REQUIRED WORK:
Start at the top of the records below and copy them exactly to the end.

::: SUPPLIED DATA :::

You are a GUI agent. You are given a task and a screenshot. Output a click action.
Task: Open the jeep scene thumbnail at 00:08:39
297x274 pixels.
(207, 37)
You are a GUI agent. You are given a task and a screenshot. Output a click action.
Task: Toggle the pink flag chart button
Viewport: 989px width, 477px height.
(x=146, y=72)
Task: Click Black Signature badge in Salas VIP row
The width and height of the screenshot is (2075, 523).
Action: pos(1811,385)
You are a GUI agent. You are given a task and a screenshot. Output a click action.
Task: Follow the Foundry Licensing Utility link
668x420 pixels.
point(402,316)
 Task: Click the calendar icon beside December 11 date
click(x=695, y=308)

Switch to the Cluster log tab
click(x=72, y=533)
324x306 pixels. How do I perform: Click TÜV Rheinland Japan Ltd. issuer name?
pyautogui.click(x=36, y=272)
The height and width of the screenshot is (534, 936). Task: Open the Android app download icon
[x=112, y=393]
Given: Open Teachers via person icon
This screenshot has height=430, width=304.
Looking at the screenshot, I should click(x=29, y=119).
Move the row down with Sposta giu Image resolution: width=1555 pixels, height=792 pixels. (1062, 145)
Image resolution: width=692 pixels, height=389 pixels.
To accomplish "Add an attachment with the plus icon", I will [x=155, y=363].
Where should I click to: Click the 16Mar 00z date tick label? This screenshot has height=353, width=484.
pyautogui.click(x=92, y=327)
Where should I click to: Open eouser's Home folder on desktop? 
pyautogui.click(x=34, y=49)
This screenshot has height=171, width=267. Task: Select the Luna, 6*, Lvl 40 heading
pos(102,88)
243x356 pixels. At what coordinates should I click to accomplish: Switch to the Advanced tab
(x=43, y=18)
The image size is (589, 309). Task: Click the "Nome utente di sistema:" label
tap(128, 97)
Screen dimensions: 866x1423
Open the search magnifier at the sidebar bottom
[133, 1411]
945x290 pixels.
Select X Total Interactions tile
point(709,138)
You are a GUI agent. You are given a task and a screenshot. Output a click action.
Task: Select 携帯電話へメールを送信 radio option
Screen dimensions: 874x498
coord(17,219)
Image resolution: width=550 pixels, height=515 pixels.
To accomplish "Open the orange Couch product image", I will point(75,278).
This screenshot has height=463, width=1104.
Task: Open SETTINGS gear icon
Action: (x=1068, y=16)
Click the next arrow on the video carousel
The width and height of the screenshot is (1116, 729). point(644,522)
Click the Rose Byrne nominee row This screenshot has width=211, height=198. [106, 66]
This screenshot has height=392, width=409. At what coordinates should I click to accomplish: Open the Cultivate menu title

:::

SOLUTION FOR THIS EXERCISE:
You are a GUI agent. You are given a task and a screenshot. Output a click action.
Task: Open the jeep scene thumbnail at 00:08:39
297x274 pixels.
(207, 37)
You are a GUI agent. You are given a task and a screenshot. Output a click action.
Task: Toggle the pink flag chart button
Viewport: 989px width, 477px height.
(x=146, y=72)
Task: Click Black Signature badge in Salas VIP row
The width and height of the screenshot is (2075, 523).
Action: pos(1811,385)
You are a GUI agent. You are given a task and a screenshot. Output a click action.
Task: Follow the Foundry Licensing Utility link
668x420 pixels.
point(402,316)
 Task: Click the calendar icon beside December 11 date
click(x=695, y=308)

Switch to the Cluster log tab
click(x=72, y=533)
324x306 pixels. How do I perform: Click TÜV Rheinland Japan Ltd. issuer name?
pyautogui.click(x=36, y=272)
The height and width of the screenshot is (534, 936). Task: Open the Android app download icon
[x=112, y=393]
Given: Open Teachers via person icon
This screenshot has height=430, width=304.
Looking at the screenshot, I should click(x=29, y=119).
Move the row down with Sposta giu Image resolution: width=1555 pixels, height=792 pixels. (1062, 145)
Image resolution: width=692 pixels, height=389 pixels.
To accomplish "Add an attachment with the plus icon", I will [x=155, y=363].
Where should I click to: Click the 16Mar 00z date tick label? This screenshot has height=353, width=484.
pyautogui.click(x=92, y=327)
Where should I click to: Open eouser's Home folder on desktop? 
pyautogui.click(x=34, y=49)
This screenshot has height=171, width=267. Task: Select the Luna, 6*, Lvl 40 heading
pos(102,88)
243x356 pixels. At what coordinates should I click to accomplish: Switch to the Advanced tab
(x=43, y=18)
The image size is (589, 309). Task: Click the "Nome utente di sistema:" label
tap(128, 97)
Screen dimensions: 866x1423
Open the search magnifier at the sidebar bottom
[133, 1411]
945x290 pixels.
Select X Total Interactions tile
point(709,138)
You are a GUI agent. You are given a task and a screenshot. Output a click action.
Task: Select 携帯電話へメールを送信 radio option
Screen dimensions: 874x498
coord(17,219)
Image resolution: width=550 pixels, height=515 pixels.
To accomplish "Open the orange Couch product image", I will point(75,278).
This screenshot has height=463, width=1104.
Task: Open SETTINGS gear icon
Action: (x=1068, y=16)
Click the next arrow on the video carousel
The width and height of the screenshot is (1116, 729). point(644,522)
Click the Rose Byrne nominee row This screenshot has width=211, height=198. [106, 66]
This screenshot has height=392, width=409. At what coordinates should I click to accomplish: Open the Cultivate menu title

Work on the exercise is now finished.